Introduction
One of the most pressing challenges in ketamine therapeutics is the inability to predict which patients will respond to treatment before initiating therapy. While ketamine produces rapid antidepressant effects in approximately 50 to 70 percent of patients with treatment-resistant depression, the remaining 30 to 50 percent experience the costs, risks, and side effects of treatment without meaningful clinical benefit. The identification of reliable biomarkers that predict treatment response before or early in the course of ketamine therapy would represent a significant advance toward precision psychiatry, enabling clinicians to allocate this resource-intensive intervention to those patients most likely to benefit.
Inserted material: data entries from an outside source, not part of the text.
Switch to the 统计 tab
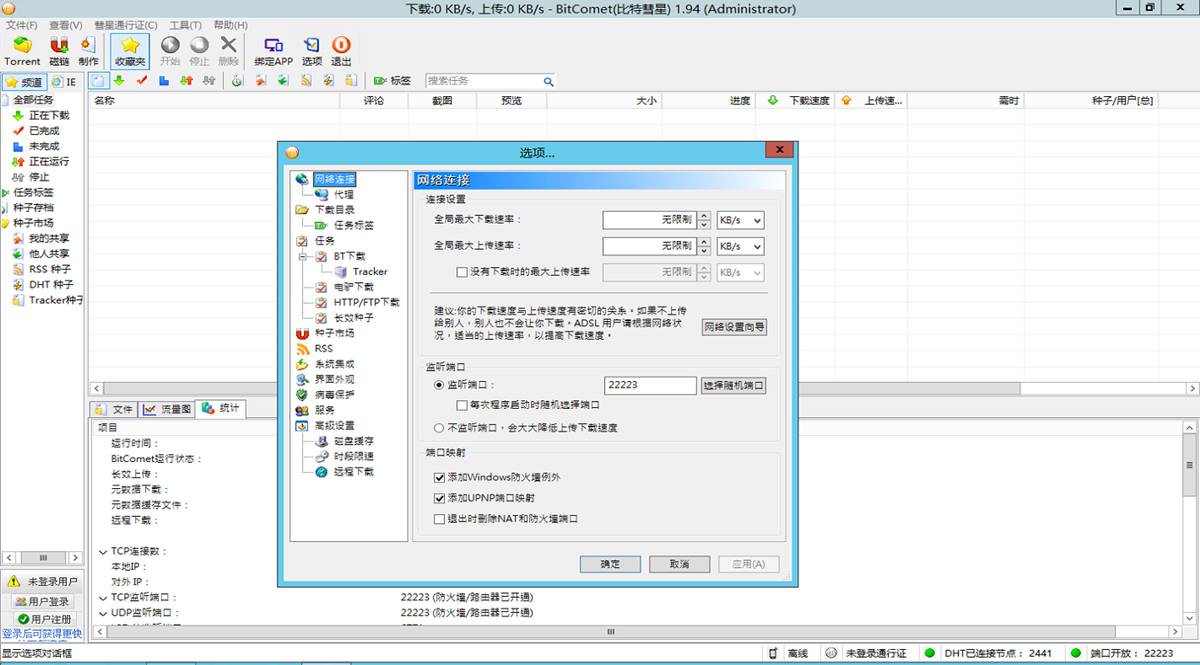Screen dimensions: 1200x665 [x=222, y=408]
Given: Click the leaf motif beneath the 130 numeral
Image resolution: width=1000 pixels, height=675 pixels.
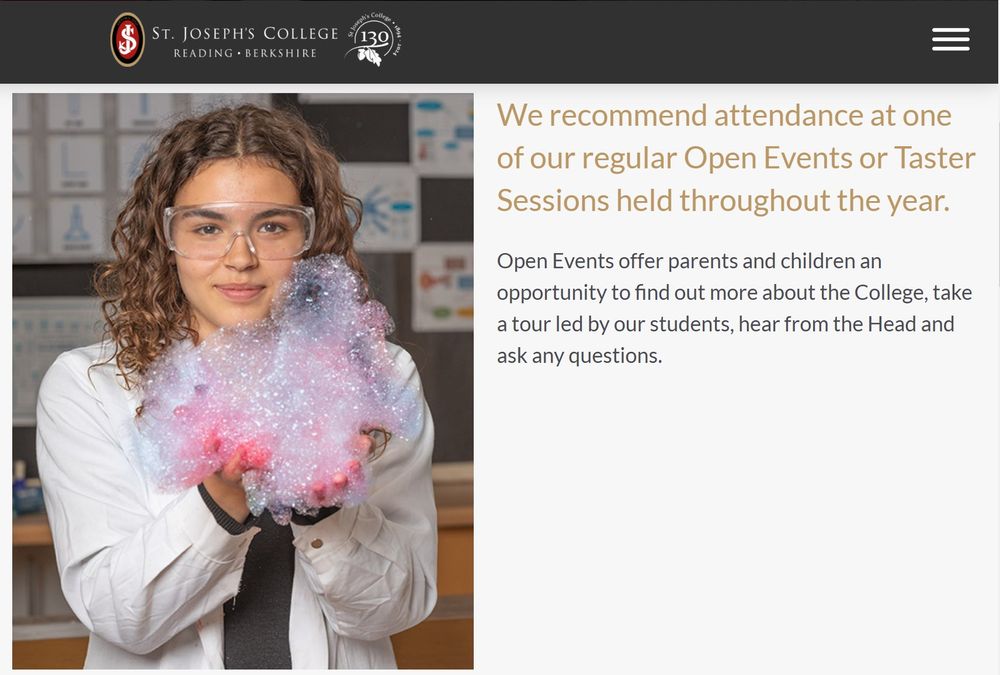Looking at the screenshot, I should (x=370, y=56).
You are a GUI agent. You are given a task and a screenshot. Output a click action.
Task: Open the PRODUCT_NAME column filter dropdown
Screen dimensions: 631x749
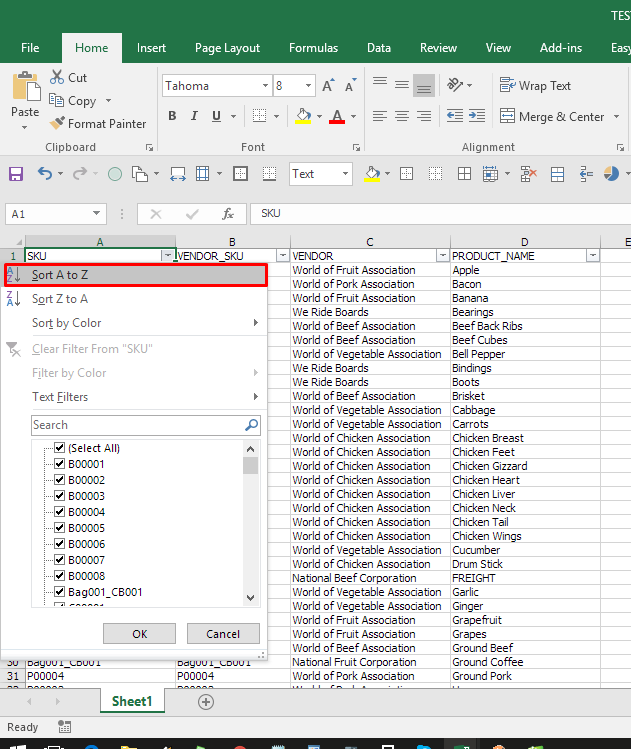593,256

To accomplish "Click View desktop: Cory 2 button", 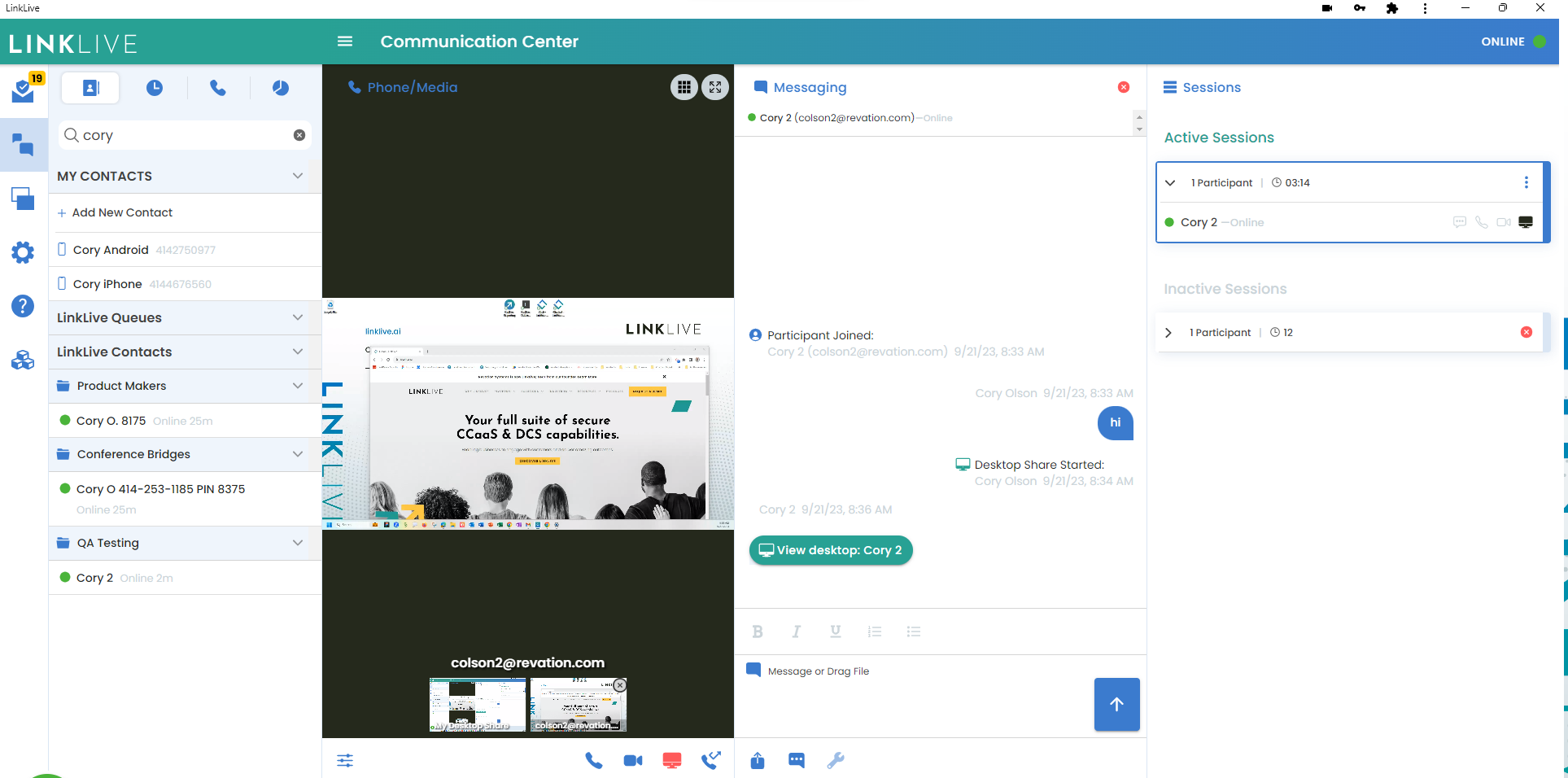I will coord(830,550).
This article reviews the current evidence for candidate biomarkers across four domains: peripheral blood-based markers, neuroimaging signatures, genetic and pharmacogenomic factors, and electrophysiological features.
Blood-Based Biomarkers
Inflammatory Markers
The relationship between systemic inflammation and depression has generated substantial interest in inflammatory biomarkers as predictors of ketamine response. C-reactive protein (CRP), a widely available and inexpensive acute-phase reactant, has emerged as one of the most studied candidates.
Clinical: Preliminary evidence suggests that patients with baseline CRP levels above 1 mg/L may show greater antidepressant response to ketamine than those with lower inflammatory burden, although validation in large prospective studies is ongoing.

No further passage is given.